DATA PROVIDED >>
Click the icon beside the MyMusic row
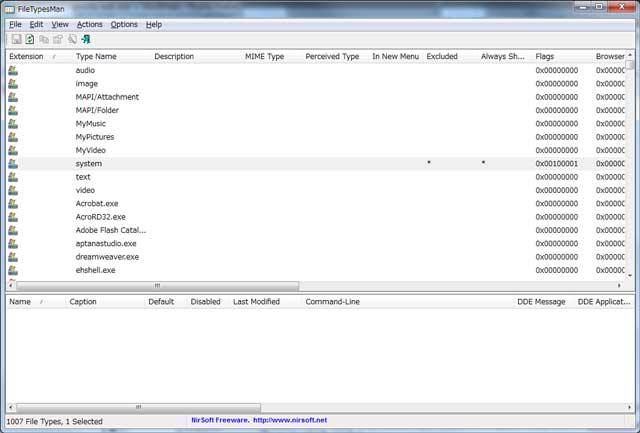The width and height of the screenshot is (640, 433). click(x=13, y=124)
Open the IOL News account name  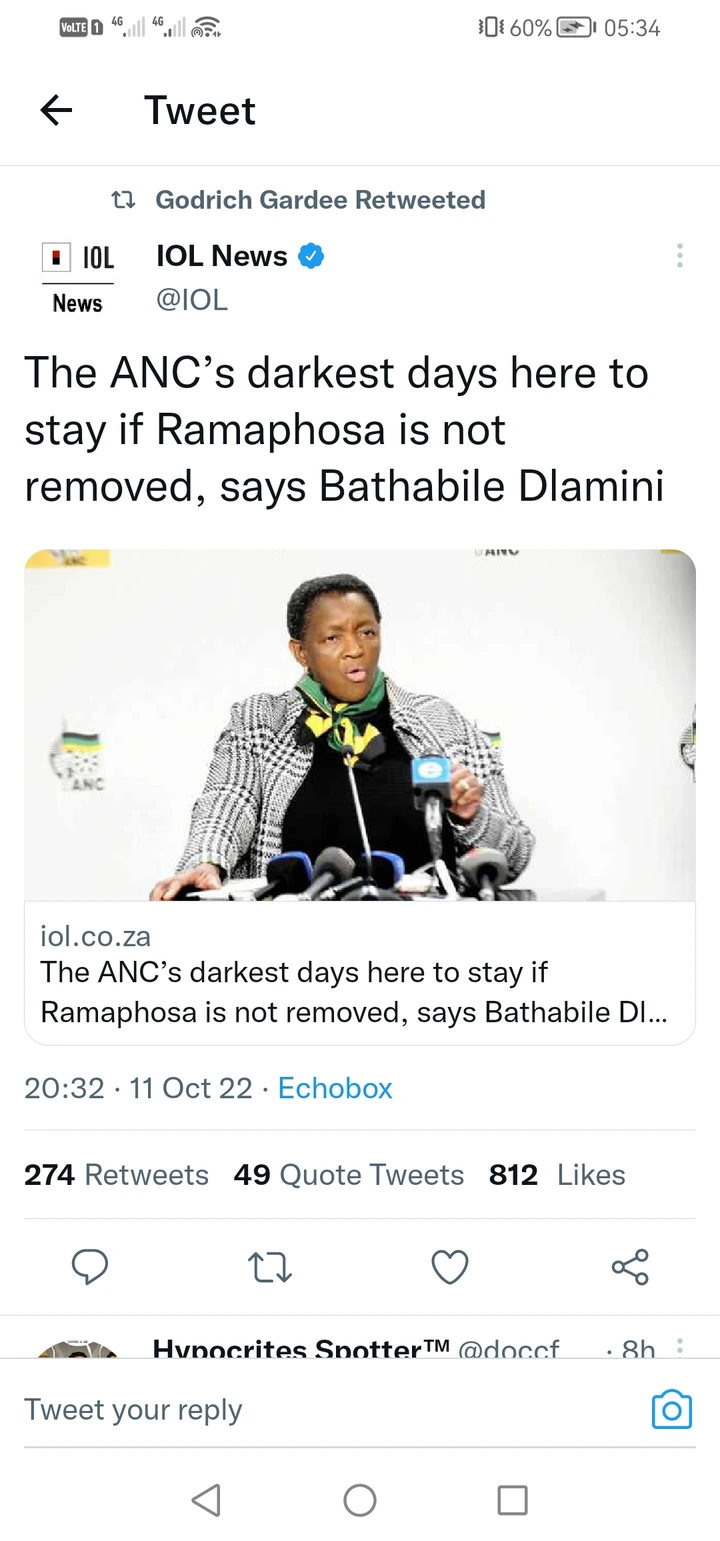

* * *

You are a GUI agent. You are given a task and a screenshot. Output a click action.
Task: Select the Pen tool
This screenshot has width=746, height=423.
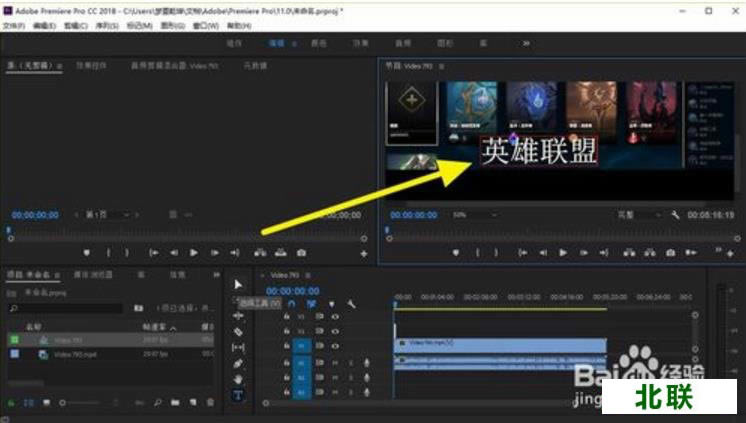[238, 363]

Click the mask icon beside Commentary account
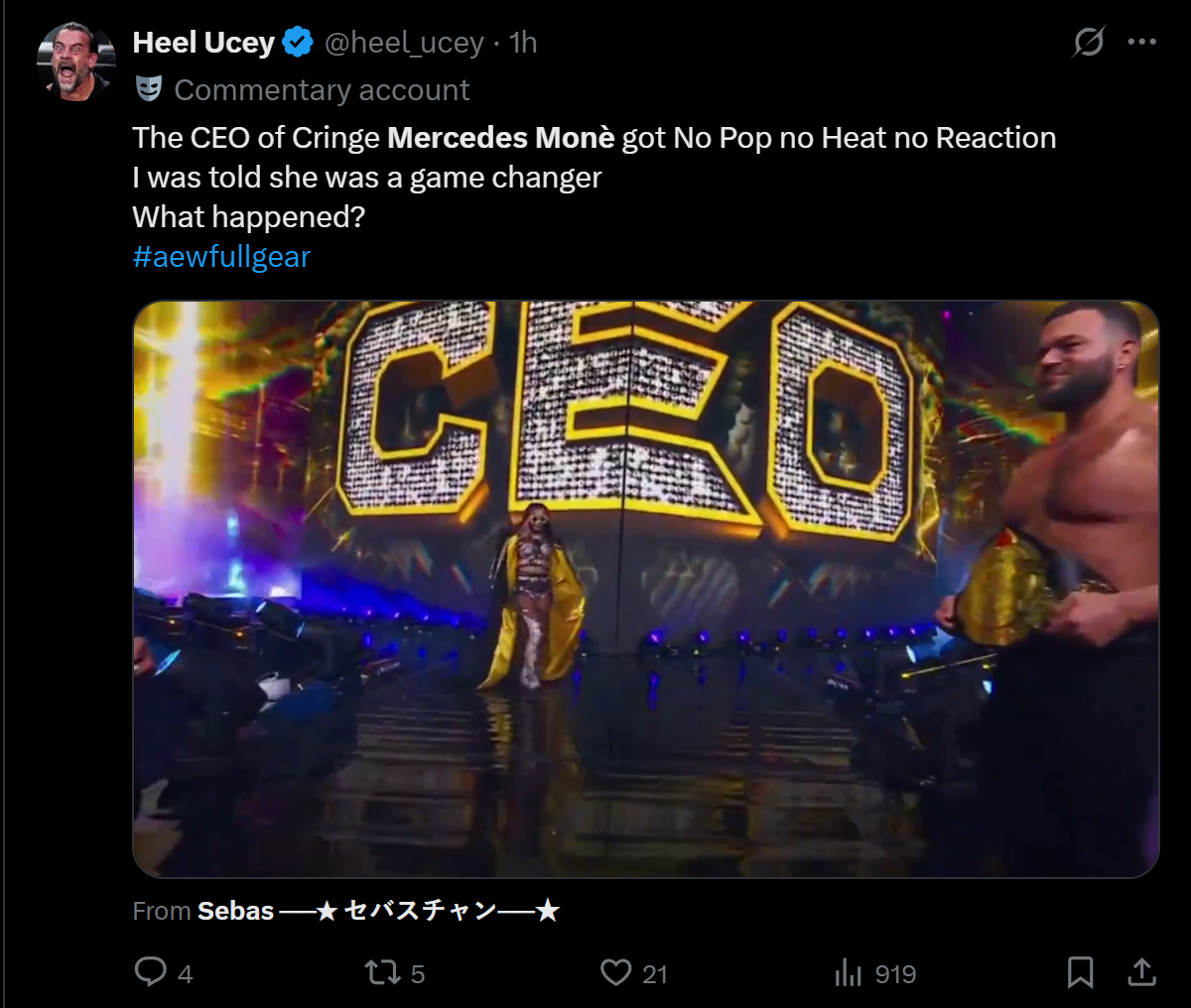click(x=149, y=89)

* * *

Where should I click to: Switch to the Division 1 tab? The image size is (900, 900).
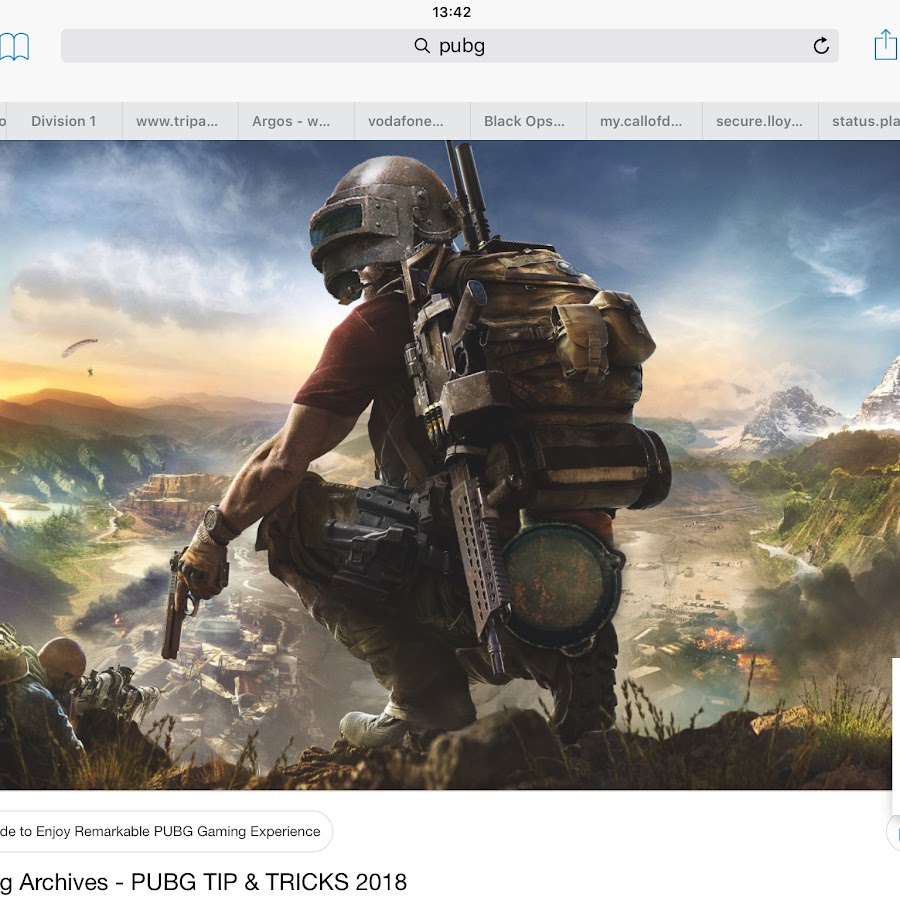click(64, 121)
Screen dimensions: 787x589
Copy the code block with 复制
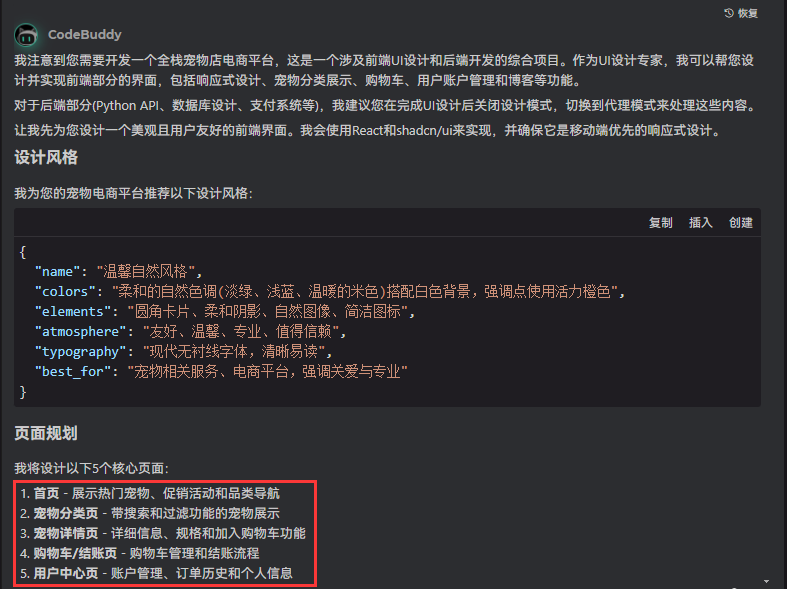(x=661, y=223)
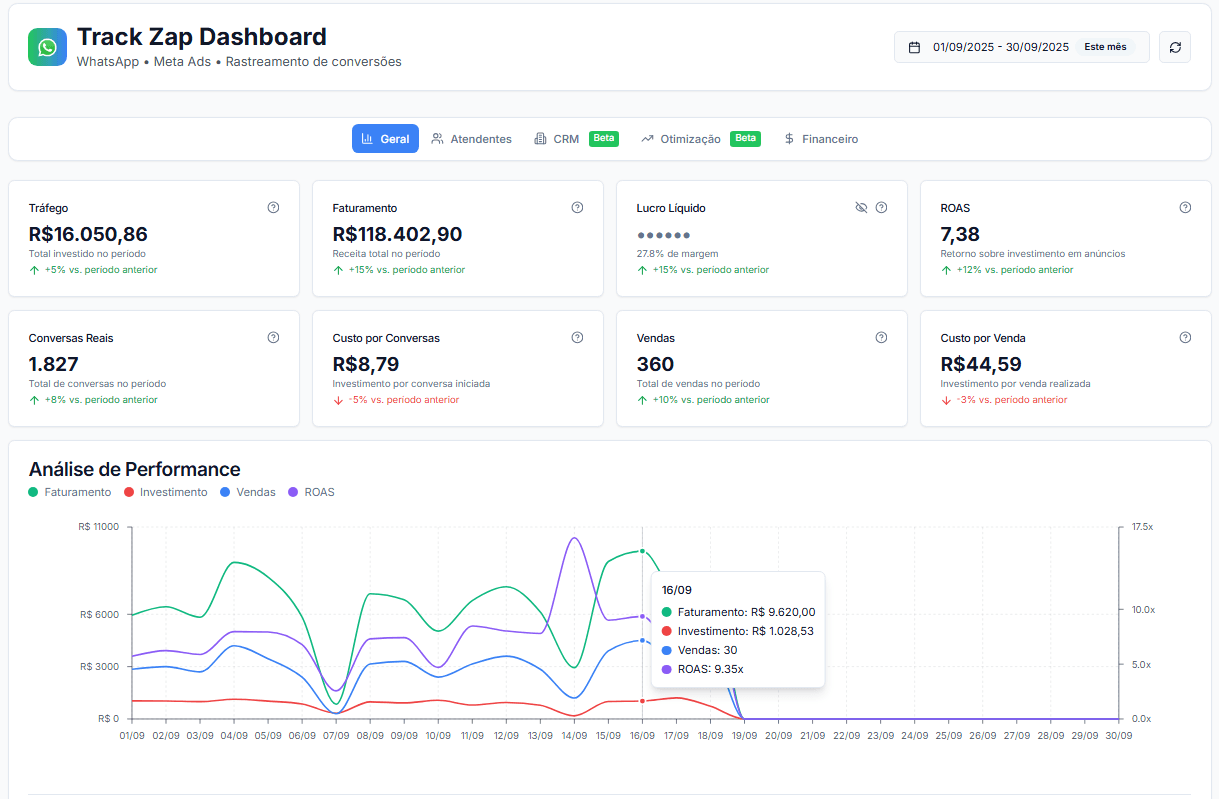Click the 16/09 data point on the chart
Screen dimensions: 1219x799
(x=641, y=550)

DIRECTIONS >>
Once the line with "Click the icon beside the MyMusic row" is found above, print it and every line after it through the line with "Open the IOL News account name", exactly. Pictures stay out.

FINISHED EXERCISE >>
Click the icon beside the MyMusic row
The width and height of the screenshot is (640, 433). click(x=13, y=124)
Open the IOL News account name  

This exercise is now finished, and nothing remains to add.